Protein and vegetarian diet

Thursday, February 4, 2010
Yes, you can get enough protein eating a vegetarian diet.

This is the official opinion of the American Dietetics Association

POSITION OF THE AMERICAN DIETETIC ASSOCIATION: VEGETARIAN DIETS (1993)

A considerable body of scientific data suggests positive relationships
between vegetarian diets and risk reduction for several chronic
degenerative diseases and conditions, including obesity, coronary artery
disease, hypertension, diabetes mellitus, and some types of cancer.


POSITION STATEMENT

It is the position of The American Dietetic Association that vegetarian
diets are healthful and nutritionally adequate when appropriately
planned.


VEGETARIANISM IN PERSPECTIVE

There is no single vegetarian eating pattern. The vegetarian diet is
mainly plant foods: fruits, vegetables, legumes, grains, seeds, and
nuts. Eggs, dairy products, or both may be included as well. The
lactovegetarian diet is fruits, vegetables, grains, dairy foods, and
their products whereas the lacto-ovovegetarian diet also adds eggs. The
vegan, or total vegetarian, diet completely excludes meat, fish, fowl,
eggs, and dairy products. Even within specific classifications of the
diet, considerable variation may exist in the extent to which animal
products are avoided. Therefore, individual assessment is required in
order to accurately evaluate the nutritional quality of a given diet.

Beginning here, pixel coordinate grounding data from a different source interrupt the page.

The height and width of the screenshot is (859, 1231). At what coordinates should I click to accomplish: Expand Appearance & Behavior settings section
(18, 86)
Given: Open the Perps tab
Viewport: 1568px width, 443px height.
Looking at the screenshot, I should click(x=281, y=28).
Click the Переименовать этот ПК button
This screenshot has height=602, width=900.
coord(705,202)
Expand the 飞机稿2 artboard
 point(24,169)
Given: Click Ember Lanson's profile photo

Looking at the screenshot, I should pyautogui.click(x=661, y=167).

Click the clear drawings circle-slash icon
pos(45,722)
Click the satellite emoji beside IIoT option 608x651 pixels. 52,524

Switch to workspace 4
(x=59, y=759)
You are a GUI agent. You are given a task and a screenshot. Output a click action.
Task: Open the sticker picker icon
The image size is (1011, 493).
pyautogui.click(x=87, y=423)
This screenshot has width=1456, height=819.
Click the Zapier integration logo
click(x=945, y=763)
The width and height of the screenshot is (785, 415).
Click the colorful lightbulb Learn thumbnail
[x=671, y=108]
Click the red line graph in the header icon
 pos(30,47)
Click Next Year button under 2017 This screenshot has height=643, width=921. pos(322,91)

Studies of vegetarians indicate that they often have lower mortality
rates from several chronic degenerative diseases than do nonvegetarians. These effects may be attributable to diet as well as to other
lifestyle characteristics such as maintaining desirable weight, regular
physical activity, and abstinence from smoking, alcohol, and illicit
drugs.

In addition to possible health advantages, other considerations that may
lead to the adoption of a vegetarian diet include environmental or
ecological concerns, world hunger issues, economic reasons,
philosophical or ethical reasons, and religious beliefs.


How much protein do you optimally need?

At least 10-15% percent your daily caloric intake should be from protein, I've also read that we need around 1 gram per 0.4 lb of body weight, so a 150 pound woman woman would need to eat 60 grams of protein a day.

Generally, not enough protein isn't a problem for most of us as long as we eat enough calories. Too low of a caloric intake equals shortchanging your body on it's needs for protein and other vital nutrients.


Do you need to carefully combine foods for complimentary proteins in a vegetarian diet?

NO. This is an outdated idea about vegetarian food. As long as you eat a varied diet your body can assemble different amino acids in foods to make a complete protein. The amino acids in the steel-cut oatmeal you have for breakfast in the morning will eventually combine with the black beans you eat for dinner in your body, making a complete protein. That being said, some foods have more a of complete protein profile than others, like quinoa.